PDF/A

PDF/A
Filename extension .pdf
Internet media type application/pdf
Type code 'PDF ' (including a single space)
Uniform Type Identifier (UTI) com.adobe.pdf
Magic number %PDF
Developed by ISO
Initial release October 1, 2005 (2005-10-01)
Extended from PDF
Standard ISO 19005

PDF/A is an ISO-standardized version of the Portable Document Format (PDF) specialized for use in the archiving and long-term preservation of electronic documents. PDF/A differs from PDF by prohibiting features ill-suited to long-term archiving, such as font linking (as opposed to font embedding) and encryption.[1] The ISO requirements for PDF/A file viewers include color management guidelines, support for embedded fonts, and a user interface for reading embedded annotations.

Standards

ISO 19005 – Document management – Electronic document file format for long-term preservation (PDF/A)
Abbr. Subtitle Published Standard Based on Ref.
PDF/A-1 Part 1: Use of PDF 1.4 2005-10-01 ISO 19005-1 PDF 1.4 (Adobe Systems, PDF Reference, third edition) [2]
PDF/A-2 Part 2: Use of ISO 32000-1 2011-07-01 ISO 19005-2 PDF 1.7 (ISO 32000-1:2008) [3]
PDF/A-3 Part 3: Use of ISO 32000-1 with support for embedded files 2012-10-15 ISO 19005-3 PDF 1.7 (ISO 32000-1:2008) [4]

Background

PDF is a standard for encoding documents in an "as printed" form that is portable between systems. However, the suitability of a PDF file for archival preservation depends on options chosen when the PDF is created: most notably, whether to embed the necessary fonts for rendering the document; whether to use encryption; and whether to preserve additional information from the original document beyond what is needed to print it.

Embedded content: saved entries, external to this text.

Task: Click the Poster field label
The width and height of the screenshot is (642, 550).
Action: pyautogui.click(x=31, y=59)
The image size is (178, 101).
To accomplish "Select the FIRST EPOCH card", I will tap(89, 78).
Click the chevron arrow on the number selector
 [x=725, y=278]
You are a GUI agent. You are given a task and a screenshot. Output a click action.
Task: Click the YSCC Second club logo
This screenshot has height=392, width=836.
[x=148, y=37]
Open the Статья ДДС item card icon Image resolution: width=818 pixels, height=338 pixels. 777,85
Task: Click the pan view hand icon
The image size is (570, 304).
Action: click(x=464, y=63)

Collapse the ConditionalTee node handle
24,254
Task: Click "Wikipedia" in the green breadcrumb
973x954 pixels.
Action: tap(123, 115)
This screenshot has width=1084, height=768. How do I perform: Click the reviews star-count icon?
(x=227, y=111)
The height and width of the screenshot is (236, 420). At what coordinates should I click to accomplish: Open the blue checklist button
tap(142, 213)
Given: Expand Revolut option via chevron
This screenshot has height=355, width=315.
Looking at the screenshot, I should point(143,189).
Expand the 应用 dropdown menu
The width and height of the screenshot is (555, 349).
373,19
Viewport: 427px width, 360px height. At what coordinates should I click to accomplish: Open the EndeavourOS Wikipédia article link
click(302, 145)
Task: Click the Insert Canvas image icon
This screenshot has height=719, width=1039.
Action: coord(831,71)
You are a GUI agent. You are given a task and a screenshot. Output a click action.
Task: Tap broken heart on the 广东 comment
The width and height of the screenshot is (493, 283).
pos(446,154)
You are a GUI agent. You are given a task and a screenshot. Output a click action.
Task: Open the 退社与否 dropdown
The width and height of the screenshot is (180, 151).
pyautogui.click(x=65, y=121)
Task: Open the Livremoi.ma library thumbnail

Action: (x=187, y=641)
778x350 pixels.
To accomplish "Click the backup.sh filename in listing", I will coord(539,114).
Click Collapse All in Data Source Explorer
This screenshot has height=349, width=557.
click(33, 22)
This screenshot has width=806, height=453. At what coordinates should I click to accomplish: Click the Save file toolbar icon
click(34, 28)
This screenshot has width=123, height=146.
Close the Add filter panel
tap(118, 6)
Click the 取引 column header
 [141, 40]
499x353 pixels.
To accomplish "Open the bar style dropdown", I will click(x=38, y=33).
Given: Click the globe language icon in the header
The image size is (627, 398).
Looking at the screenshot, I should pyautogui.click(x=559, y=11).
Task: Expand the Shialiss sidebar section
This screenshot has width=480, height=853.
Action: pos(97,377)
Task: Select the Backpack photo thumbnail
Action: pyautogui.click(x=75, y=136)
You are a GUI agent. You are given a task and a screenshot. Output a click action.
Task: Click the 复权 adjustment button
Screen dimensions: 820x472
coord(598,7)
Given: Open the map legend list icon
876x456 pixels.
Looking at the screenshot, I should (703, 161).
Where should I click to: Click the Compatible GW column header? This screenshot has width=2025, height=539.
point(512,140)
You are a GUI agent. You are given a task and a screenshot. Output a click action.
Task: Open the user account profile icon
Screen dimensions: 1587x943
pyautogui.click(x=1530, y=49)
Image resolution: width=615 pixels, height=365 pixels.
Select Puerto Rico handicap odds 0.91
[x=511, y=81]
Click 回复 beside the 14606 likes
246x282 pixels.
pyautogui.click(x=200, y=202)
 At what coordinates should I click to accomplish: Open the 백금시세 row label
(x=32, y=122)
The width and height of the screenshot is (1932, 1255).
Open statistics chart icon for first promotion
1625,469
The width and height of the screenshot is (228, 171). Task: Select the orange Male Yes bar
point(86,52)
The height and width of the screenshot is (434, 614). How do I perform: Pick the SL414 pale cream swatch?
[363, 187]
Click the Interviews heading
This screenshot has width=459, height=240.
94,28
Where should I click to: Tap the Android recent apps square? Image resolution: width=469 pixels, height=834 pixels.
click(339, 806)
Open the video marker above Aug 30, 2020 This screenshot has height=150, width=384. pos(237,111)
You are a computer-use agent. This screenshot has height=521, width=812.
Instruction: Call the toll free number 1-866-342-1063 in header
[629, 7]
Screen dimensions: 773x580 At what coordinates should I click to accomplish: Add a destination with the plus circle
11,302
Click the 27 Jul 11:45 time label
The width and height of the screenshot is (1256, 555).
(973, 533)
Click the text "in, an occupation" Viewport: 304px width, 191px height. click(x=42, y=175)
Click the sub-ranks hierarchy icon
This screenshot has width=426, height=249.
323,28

PDF/A was originally a new joint activity between the Association for Suppliers of Printing, Publishing and Converting Technologies (NPES) and the Association for Information and Image Management to develop an international standard defining the use of the Portable Document Format (PDF) for archiving documents.[5] The goal was to address the growing need to electronically archive documents in a way that would ensure preservation of their contents over an extended period of time and ensure that those documents would be able to be retrieved and rendered with a consistent and predictable result in the future.[6] This need exists in a wide variety of government and industry areas world-wide, including legal systems, libraries, newspapers, and regulated industries.[7]

Description

The PDF/A standard does not define an archiving strategy or the goals of an archiving system. It identifies a "profile" for electronic documents that ensures the documents can be reproduced exactly the same way using various software in years to come. A key element to this reproducibility is the requirement for PDF/A documents to be 100% self-contained. All of the information necessary for displaying the document in the same manner is embedded in the file. This includes, but is not limited to, all content (text, raster images and vector graphics), fonts, and color information. A PDF/A document is not permitted to be reliant on information from external sources (e.g. font programs and data streams), but may include annotations (e.g. hypertext links) that link to external documents.[8]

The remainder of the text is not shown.